Many mediators practice consistently with our intention to support party self-determination throughout the process. These mediations tend to be very meaningful to the parties and tend to lead to profound shifts in how parties see the situation, themselves, and each other. They also tend to lead to settlements that all parties are genuinely, lastingly at peace with. But in the world of litigation, mediations continue to be far less effective, meaningful, and empowering than they could be. Many mediators who work on litigated cases continue to use methods that undermine self-determination, that interfere with inter-party recognition and that cause the process to be far less satisfying. Here are 5 reasons that these less effective practices persist.

1) Tradition. Many mediators of litigated cases gained their understanding of mediation by observing settlement conferences conducted by judges. Judges, motivated to avoid trials, exerted their authority to motivate parties to compromise. Their authority, and the implied threat that it carried, succeeded at causing parties to forego their idea of justice, and to compromise. This perspective on mediation does not take into account the experience of the parties or the possibility that mediation can be meaningful – it sees mediation as simply a way to avoid trials.
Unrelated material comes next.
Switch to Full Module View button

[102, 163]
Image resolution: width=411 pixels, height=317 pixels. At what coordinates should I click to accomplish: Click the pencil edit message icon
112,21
2) Referrers’ Expectations. Even mediators who are aware of the potential for an empowering mediation process have incentive not to provide such a process. Since litigators are usually the ones who suggest the mediators, it can be good for business to meet the litigators’ expectations, as opposed to the parties’ hopes. Even frequent parties have come to expect a settlement-conference style of mediation. So the only participants who are surprised by how frustrating and disappointing this style of mediation is are parties who have not litigated before.

3) Need to Appear Valuable. There is a big difference between what is valuable to people in conflict and what appears valuable. We are accustomed to assuming that talking a lot and taking control are what people pay for. Since effective mediation requires more listening and letting go of control, many mediators lack the courage to do so, for fear of the appearance it creates.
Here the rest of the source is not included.